I also feel that my DNA relationships belong to me and are mine to share or not share. I don't judge anyone on their decisions to share or not share, its personal choice, but I refuse any argument that I don't have the right to share my DNA relationships any more than I don't have the right to share what I did last Tuesday because it involved another person.

So pretty much nothing has changed for me, no.
Point is, if you tell the internet you had pancakes for breakfast with your brother last Tuesday, it wouldn't be that easy to search the internet for people who had pancakes for breakfast last Tuesday and discover that your brother was one of them.

Data is private not when it's undiscoverable but when it costs more than it's worth to discover it.

It's always been the case that a P.I. could discover a lot about us, but our secrets were safe as long as it wasn't worth anybody's while to hire a P.I.

So it was never a good argument for relaxing privacy to say that anybody could discover the information anyway if they really wanted to.
Living people are anonymous in pretty much every database and the standards here are that they remain anonymous unless they volunteer otherwise. That is a reasonable standard.

If my DNA matches <blank> then that tells no one anything. These people get uncovered by other public records. In the U.S. many records of living people are public in many states, such as marriage records. In Canada, it's very hard to track down the identity of any living people - the best source of information being obituaries or Facebook, back to people sharing who their brother or cousin is.

I don't tag people on Facebook unless I know they are ok with it. I don't share my friend's list. I don't put people's pictures on Facebook without consent. That is their opportunity to remain anonymous. And that's the best they should expect.

You raise some interesting points Davis.  One thing that you said that particularly resonates is "I don't tag people on Facebook unless I know they are ok with it. I don't share my friend's list. I don't put people's pictures on Facebook without consent. That is their opportunity to remain anonymous. And that's the best they should expect."

I feel the same way about this issue, which is why Professor Yaniv Erlich's observation that each of our DNA tests is a "beacon who illuminates 300 people around you" has me so troubled.  Like you, I don't post information about people on Facebook (or Wikitree) without their permission.  As such, the thought of my test on Gedmatch being used as part of a legal case against a close relative gives me pause.  While I agree with what several people have said about relatives who "did the crime" deserving to be identified, my concern is that the unfettered use of this technique in legal investigations could lead to a near or distant relative being falsely-accused and having to clear their name.  It would be very unfortunate that this would happen (in part, anyway) because of my use of genetic testing in my family history research.

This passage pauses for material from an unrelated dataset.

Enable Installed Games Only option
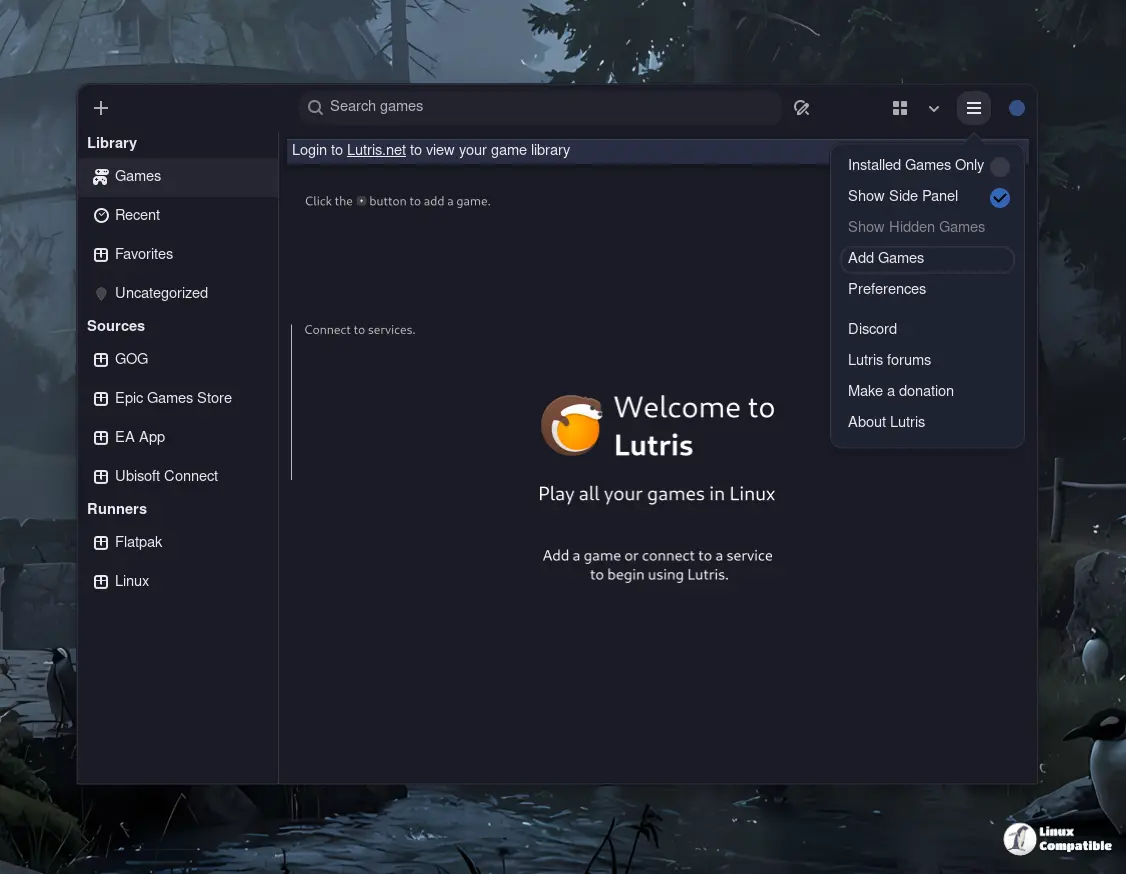 point(999,166)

I just would like to see some standards for the use of familial testing in DNA databases in law enforcement investigations.   

I would agree with you except that DNA is more often used to find the true culprit and free innocent people, not cause innocent people to come under scrutiny. But I am also respectful of other people's privacy and I try not to put them in a position of having it violated.
I'm always for safeguards to our rights. We can certainly pass a law insisting warrants for police to upload a DNA file to a database. Police find DNA at crime scene, judge OKs upload to DNA matching service... profit!

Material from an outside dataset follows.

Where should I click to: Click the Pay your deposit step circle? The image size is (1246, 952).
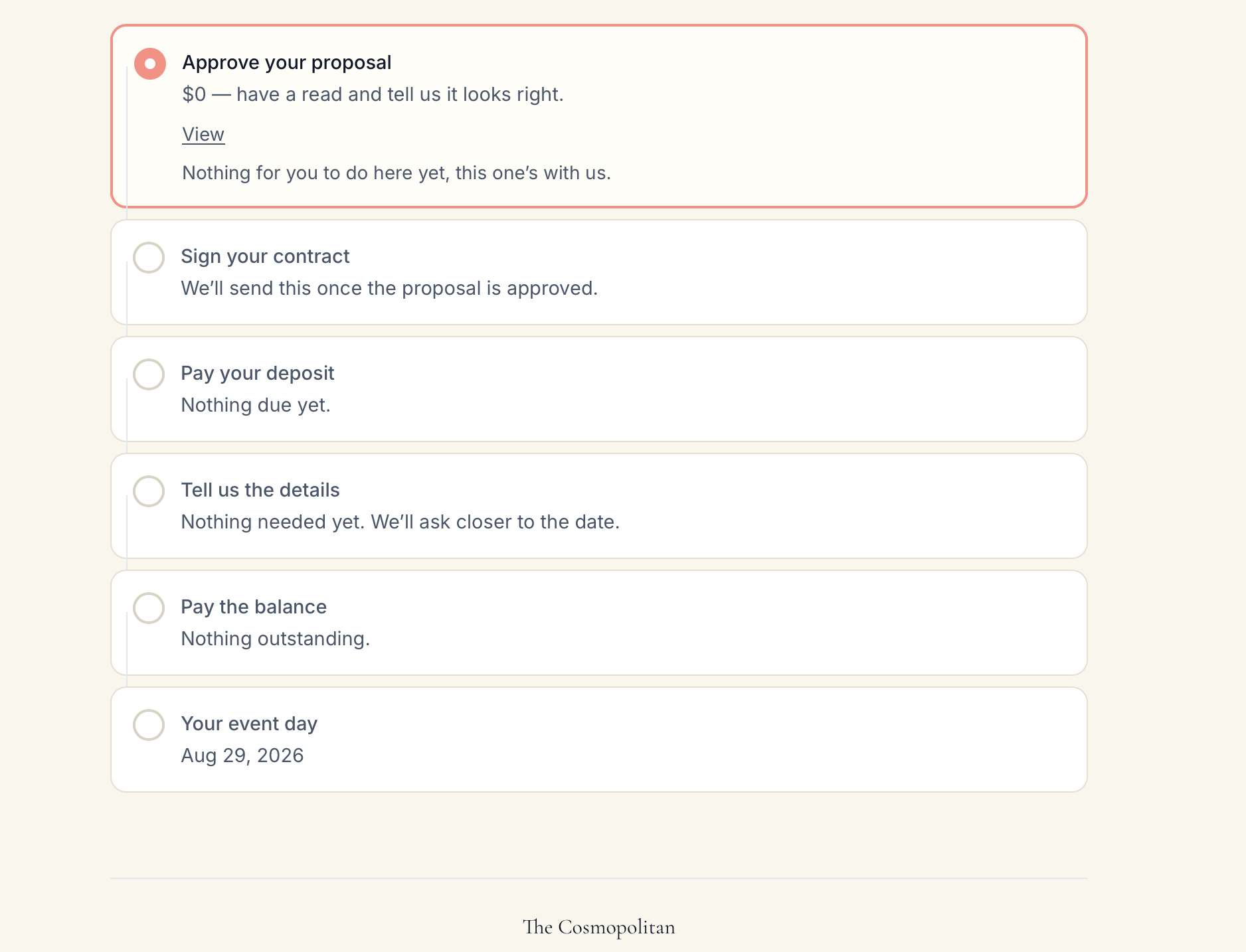point(149,374)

I don't believe that would prevent cases like this, though. As long as the evidence is from a crime scene, and what other DNA would be in police labs, what judge would say no?

As far as being falsely accused, the police did do a direct test on suspect here. Using genetic genealogy as evidence in court would be wrong; we all know how hard it is to really prove a relationship.
Only a matter of time before the smart criminals pick up random DNA samples and leave them at crime scenes.